Bad design aside, we’ve all probably hit “reply all” when “reply” was the better call.
But what happens when “all” includes the represented, opposing party? This came up at the APRL conference last week.
Lawyers sometimes copy their own clients on emails to opposing counsel. I recommend against this for several reasons, not the least of which is clients are humans and humans do weird things and weird things are worse when an exhibit sticker gets attached to them. If I do need a client to see what I’ve written to opposing counsel I’ll generally forward it separately, so they can respond separately and say whatever they have to say to me and me only.
Here’s a true story—I had been representing a client in a law license reinstatement. The Office of Lawyer Regulation had retained outside counsel to handle this, and he emailed me about some logistical issue. He copied internal OLR litigation counsel. I replied-all. The retained lawyer then emailed me separately to tell me I had violated SCR 20:4.2 by communicating with his client (the internal counsel) without his permission—but, don’t worry, he wasn’t going to rat me out, he giggled. (Ever get an email where you could hear the giggle despite it just being text? This email giggled.)

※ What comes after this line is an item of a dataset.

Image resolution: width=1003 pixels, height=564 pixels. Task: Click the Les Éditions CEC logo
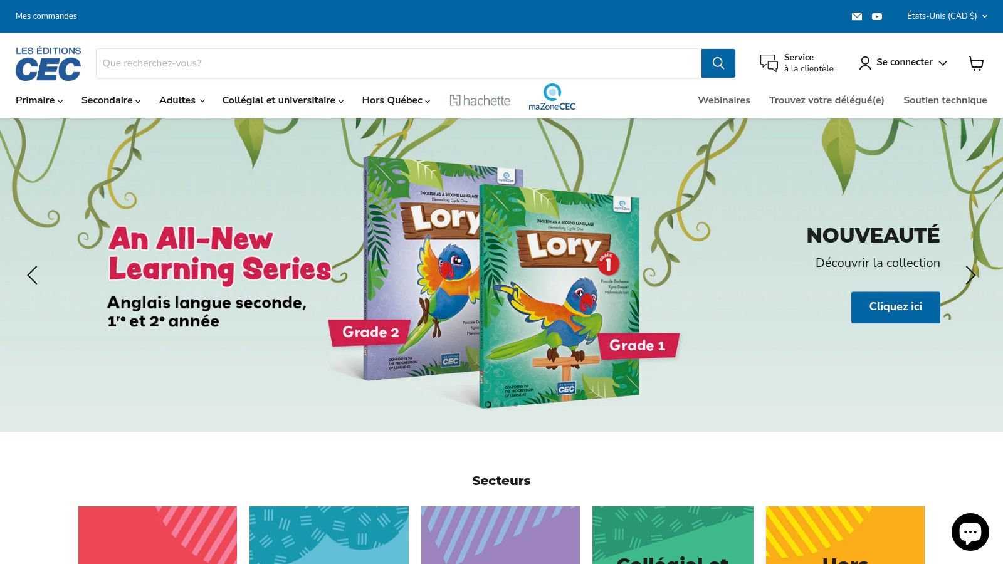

But was it really a violation? Wisconsin has not yet weighed in on the issue, and last week I learned, to my shock, that until recently most jurisdictions that had issued opinions had concluded that replying-all without explicit permission did constitute a violation of Model Rule 4.2 or the state equivalents. (Kentucky and Alaska are recent examples.) These jurisdictions rejected the idea that by copying the clients on the emails, the lawyer implied their consent to communication.

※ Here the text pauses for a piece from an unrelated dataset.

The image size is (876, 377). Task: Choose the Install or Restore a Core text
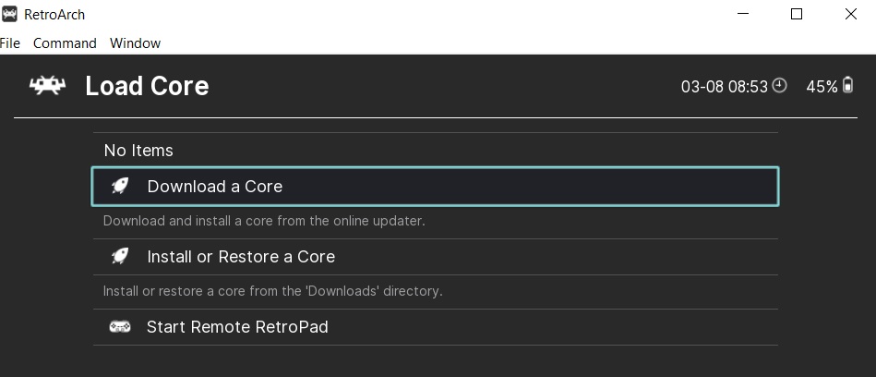(240, 256)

The problems with these opinions are manifest and, from my perspective, obvious—if you’re having a conversation with a lawyer and their client in person, nobody asks if it’s OK to continue the conversation; the lawyer whose client is in the room assumes responsibility for the interaction and will instruct the client to leave if needed. Why should email be different?
But, also, this scenario can set up what others have termed a “booby trap” for the unsuspecting recipient. I could certainly envision an unscrupulous opposing counsel setting this up deliberately, too.
Finally, earlier this year, New Jersey issued an opinion firmly on the side of common sense, and put the onus on the sending lawyer to decide whether to include their client in the communication and not on the receiving lawyer to guess as to whether the conversation was intended to include the client.
Still, this is unsettled in many jurisdictions, so caution remains key.